Pixel coordinate grounding data:
####

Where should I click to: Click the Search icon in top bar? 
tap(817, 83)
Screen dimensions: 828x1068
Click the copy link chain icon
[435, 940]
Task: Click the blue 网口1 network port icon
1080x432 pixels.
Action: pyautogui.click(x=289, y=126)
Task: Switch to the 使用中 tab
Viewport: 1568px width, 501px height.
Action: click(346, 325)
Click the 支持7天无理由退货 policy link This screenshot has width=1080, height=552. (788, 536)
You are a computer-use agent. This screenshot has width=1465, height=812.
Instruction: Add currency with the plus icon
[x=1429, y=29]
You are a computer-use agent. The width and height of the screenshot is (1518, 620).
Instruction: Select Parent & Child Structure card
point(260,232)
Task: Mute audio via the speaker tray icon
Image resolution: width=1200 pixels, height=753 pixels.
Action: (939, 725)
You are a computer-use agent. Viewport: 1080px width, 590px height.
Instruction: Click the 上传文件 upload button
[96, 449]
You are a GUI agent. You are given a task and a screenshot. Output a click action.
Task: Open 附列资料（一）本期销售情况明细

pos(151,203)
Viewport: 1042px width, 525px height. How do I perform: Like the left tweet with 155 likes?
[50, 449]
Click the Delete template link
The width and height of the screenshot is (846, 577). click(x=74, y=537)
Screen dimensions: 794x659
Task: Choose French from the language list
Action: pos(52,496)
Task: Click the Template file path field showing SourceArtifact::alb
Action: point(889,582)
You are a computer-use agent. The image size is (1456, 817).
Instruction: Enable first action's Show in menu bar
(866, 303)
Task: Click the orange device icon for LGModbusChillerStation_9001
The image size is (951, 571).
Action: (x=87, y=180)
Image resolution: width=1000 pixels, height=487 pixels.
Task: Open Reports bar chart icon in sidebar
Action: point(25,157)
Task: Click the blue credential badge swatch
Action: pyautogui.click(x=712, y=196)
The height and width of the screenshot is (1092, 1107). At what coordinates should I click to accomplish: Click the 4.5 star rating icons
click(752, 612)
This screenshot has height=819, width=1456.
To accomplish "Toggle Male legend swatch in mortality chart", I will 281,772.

####

Please retype exactly the line containing "The image size is (951, 571)." and each line after it to the end of the records, and nothing more.

## Answer section
The image size is (951, 571).
Action: (x=87, y=180)
Image resolution: width=1000 pixels, height=487 pixels.
Task: Open Reports bar chart icon in sidebar
Action: point(25,157)
Task: Click the blue credential badge swatch
Action: pyautogui.click(x=712, y=196)
The height and width of the screenshot is (1092, 1107). At what coordinates should I click to accomplish: Click the 4.5 star rating icons
click(752, 612)
This screenshot has height=819, width=1456.
To accomplish "Toggle Male legend swatch in mortality chart", I will 281,772.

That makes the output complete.